-- AVAILABLE RECORDS --
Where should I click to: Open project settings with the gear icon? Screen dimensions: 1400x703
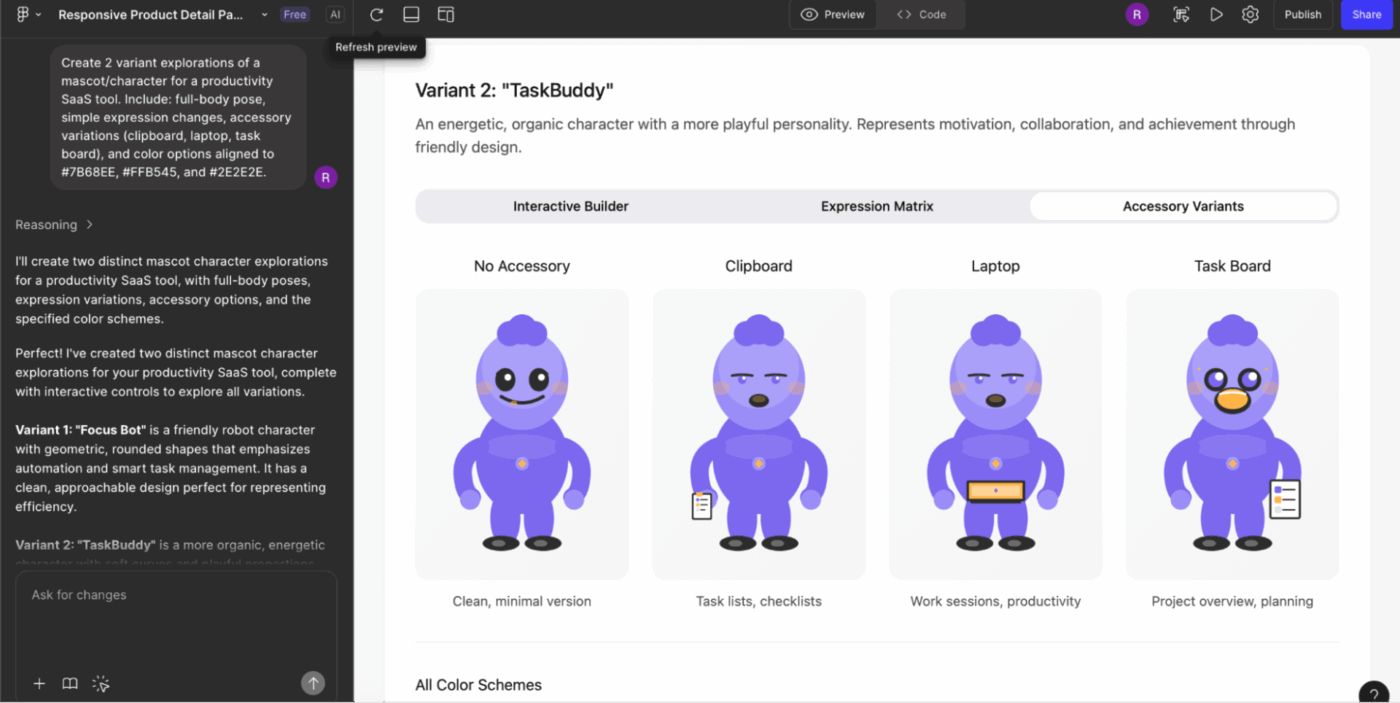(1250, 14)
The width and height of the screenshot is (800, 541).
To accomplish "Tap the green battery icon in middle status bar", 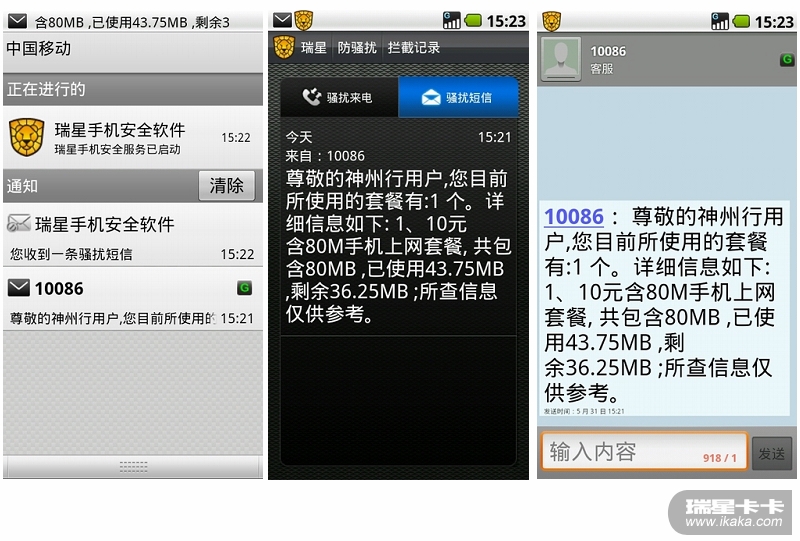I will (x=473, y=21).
---
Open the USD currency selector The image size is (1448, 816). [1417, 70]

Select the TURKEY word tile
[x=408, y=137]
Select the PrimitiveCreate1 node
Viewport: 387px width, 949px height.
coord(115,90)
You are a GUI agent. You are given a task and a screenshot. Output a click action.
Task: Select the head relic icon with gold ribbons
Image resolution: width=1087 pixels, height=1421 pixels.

-- DIRECTIONS FOR THIS TASK --
The expected answer is every line above in which the word "screenshot" appears.

-- WRITTEN SOLUTION --
The width and height of the screenshot is (800, 541).
You are a GUI agent. You are given a task and a screenshot. Output a click action.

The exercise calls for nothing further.